Given information START
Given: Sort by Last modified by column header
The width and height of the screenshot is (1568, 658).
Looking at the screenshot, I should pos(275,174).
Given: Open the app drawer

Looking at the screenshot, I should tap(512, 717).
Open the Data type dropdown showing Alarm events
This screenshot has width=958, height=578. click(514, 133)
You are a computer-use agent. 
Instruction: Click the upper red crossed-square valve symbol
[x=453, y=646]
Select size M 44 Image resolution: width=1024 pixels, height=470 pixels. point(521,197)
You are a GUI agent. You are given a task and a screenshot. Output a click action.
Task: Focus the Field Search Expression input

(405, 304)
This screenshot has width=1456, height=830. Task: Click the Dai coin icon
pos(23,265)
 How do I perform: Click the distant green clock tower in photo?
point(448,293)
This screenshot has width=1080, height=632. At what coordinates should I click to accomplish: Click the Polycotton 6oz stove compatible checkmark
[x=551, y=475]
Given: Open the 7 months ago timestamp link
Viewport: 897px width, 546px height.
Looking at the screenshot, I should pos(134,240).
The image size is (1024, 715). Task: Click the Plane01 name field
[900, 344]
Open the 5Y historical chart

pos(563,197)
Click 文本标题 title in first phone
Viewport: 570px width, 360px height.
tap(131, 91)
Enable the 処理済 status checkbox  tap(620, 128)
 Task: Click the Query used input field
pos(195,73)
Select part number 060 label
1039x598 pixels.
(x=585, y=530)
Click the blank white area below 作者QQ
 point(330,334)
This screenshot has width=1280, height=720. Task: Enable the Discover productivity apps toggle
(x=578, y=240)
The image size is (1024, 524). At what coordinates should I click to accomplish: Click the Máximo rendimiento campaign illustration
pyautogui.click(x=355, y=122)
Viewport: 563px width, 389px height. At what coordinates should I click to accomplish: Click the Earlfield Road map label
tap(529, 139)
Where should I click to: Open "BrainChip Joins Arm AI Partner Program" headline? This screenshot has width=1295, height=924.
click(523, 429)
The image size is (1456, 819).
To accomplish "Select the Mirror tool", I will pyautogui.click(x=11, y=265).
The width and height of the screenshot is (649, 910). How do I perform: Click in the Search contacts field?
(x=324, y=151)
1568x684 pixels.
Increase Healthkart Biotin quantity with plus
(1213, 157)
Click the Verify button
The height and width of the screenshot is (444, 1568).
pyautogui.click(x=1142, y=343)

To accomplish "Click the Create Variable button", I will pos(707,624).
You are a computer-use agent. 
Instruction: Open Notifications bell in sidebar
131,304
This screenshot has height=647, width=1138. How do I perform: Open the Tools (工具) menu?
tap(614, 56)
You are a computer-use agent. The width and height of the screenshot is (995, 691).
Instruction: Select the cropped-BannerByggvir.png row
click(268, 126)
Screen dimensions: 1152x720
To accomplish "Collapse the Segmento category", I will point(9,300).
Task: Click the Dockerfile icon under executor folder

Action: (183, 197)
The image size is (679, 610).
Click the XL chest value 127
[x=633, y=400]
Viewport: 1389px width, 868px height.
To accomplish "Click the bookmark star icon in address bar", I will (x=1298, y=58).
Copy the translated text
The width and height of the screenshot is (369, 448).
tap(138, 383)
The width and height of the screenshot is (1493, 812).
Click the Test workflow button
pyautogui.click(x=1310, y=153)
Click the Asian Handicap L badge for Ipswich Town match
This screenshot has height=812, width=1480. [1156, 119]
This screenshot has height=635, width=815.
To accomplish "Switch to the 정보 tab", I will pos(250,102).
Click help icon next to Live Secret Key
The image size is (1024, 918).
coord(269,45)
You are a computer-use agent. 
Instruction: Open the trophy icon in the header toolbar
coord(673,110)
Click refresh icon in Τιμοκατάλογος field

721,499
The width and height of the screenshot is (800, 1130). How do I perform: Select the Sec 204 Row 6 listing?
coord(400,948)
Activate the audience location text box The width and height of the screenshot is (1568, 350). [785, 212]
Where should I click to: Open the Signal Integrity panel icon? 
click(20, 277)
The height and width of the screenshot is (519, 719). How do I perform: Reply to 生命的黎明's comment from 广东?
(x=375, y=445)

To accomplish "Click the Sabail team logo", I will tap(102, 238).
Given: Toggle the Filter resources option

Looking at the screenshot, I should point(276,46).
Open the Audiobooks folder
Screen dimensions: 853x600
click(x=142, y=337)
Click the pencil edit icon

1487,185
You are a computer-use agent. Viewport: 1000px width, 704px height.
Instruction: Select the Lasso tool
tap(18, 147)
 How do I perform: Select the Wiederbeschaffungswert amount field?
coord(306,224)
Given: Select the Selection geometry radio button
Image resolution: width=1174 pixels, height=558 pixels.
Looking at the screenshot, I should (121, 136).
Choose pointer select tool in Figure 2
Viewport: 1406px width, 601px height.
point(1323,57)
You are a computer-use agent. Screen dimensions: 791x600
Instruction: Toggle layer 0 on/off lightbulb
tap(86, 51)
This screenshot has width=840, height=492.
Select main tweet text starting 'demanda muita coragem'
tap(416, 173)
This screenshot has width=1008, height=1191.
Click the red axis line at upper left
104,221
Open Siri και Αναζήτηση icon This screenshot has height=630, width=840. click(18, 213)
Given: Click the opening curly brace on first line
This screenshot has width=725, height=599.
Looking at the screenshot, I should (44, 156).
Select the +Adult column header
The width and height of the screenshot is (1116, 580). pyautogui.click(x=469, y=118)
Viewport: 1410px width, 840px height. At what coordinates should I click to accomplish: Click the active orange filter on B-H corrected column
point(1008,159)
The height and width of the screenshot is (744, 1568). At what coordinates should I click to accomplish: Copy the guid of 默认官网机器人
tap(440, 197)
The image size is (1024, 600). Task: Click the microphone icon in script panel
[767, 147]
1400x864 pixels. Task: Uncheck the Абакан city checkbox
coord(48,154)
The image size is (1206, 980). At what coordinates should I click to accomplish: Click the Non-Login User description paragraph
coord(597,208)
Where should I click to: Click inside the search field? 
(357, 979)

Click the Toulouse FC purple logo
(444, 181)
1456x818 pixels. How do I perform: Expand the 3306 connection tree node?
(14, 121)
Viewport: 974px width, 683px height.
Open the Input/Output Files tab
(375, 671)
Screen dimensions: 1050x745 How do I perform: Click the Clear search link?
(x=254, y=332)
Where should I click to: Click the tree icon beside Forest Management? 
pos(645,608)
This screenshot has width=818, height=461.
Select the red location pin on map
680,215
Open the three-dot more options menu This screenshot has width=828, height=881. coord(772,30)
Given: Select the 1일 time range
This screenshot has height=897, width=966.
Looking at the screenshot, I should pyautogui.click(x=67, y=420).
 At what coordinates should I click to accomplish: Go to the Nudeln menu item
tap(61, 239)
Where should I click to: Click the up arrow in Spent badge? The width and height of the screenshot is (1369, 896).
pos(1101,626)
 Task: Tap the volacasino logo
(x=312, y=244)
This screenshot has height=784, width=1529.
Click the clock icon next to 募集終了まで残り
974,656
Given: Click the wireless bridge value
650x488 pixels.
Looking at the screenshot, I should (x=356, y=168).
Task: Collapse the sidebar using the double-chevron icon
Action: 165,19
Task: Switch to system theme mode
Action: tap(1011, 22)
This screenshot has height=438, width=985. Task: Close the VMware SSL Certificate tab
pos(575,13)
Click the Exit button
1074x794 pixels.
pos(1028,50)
Given information END
Task instructions - A complete answer gives every line of the records holding "agent".

Exercise solution -
You are a computer-use agent. 
You are a GUI agent. You are given a task and a screenshot. Output a click action.
You are a computer-use agent. 
You are a computer-use agent. The width and height of the screenshot is (995, 691).
You are a computer-use agent. 
You are a computer-use agent. Viewport: 1000px width, 704px height.
You are a computer-use agent. Screen dimensions: 791x600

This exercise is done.